> [Your objective]: With the pictures left out, transcribe exactly the lines from the one with "Given: Open the Bez Laikov story highlight" through the end of the data.

> [Material to process]:
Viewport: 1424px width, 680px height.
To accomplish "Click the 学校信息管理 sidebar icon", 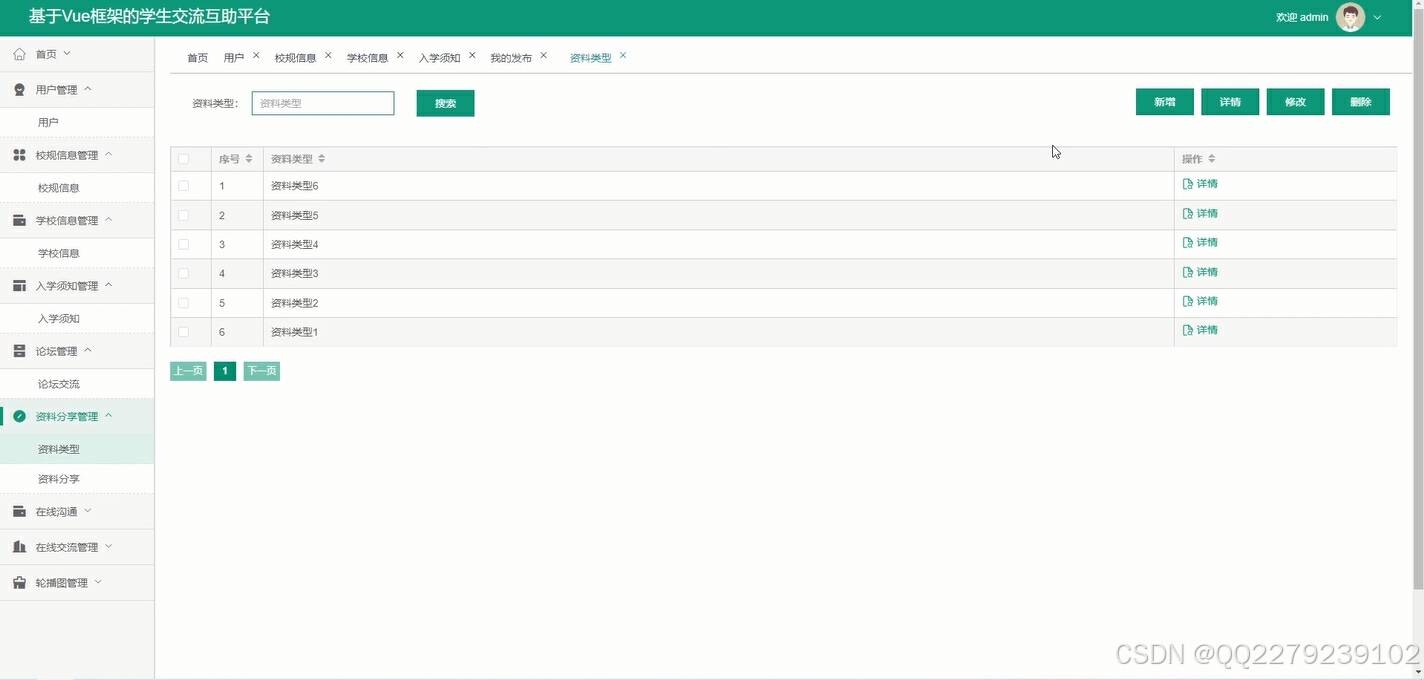I will click(18, 219).
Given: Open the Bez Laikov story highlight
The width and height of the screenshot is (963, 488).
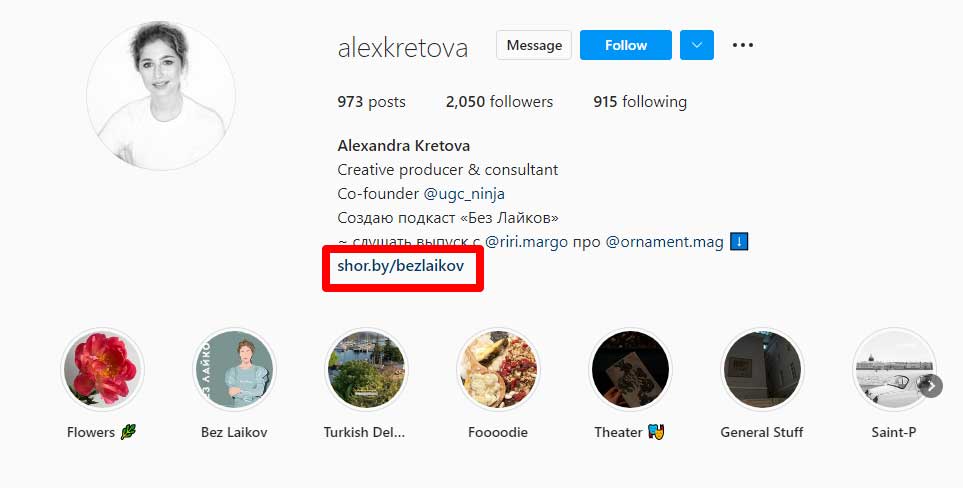Looking at the screenshot, I should (x=234, y=369).
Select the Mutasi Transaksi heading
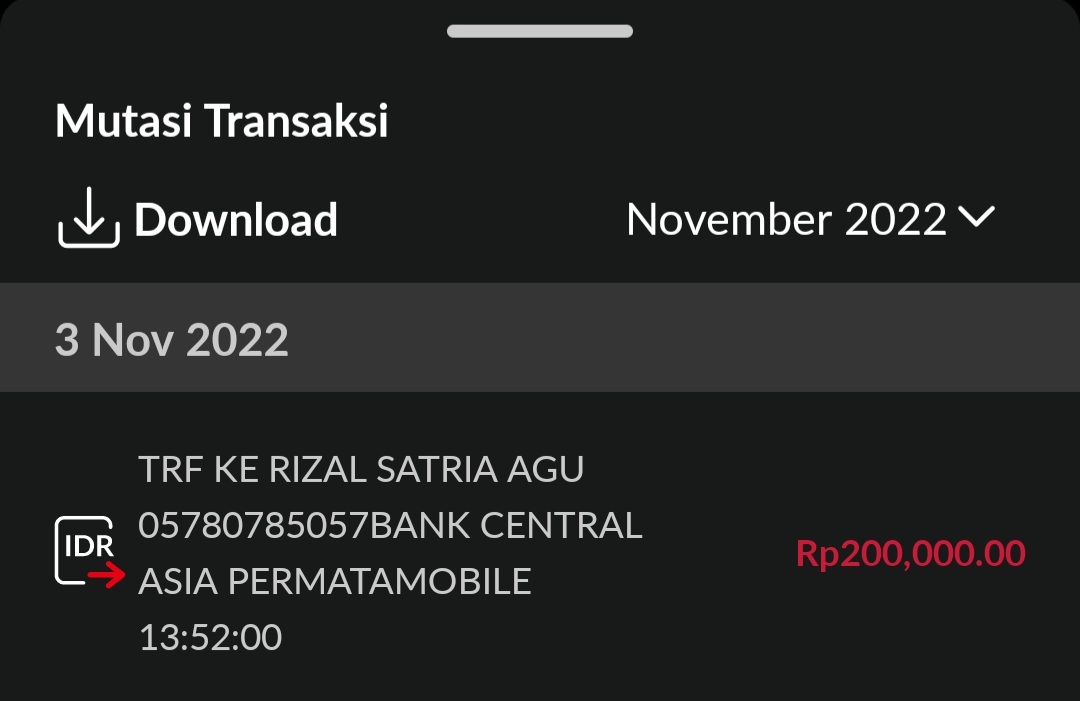This screenshot has height=701, width=1080. pos(221,121)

> [Expected answer]:
Given: Open the Bez Laikov story highlight
The width and height of the screenshot is (963, 488).
Looking at the screenshot, I should (x=234, y=369).
Select the Mutasi Transaksi heading
This screenshot has height=701, width=1080. pos(221,121)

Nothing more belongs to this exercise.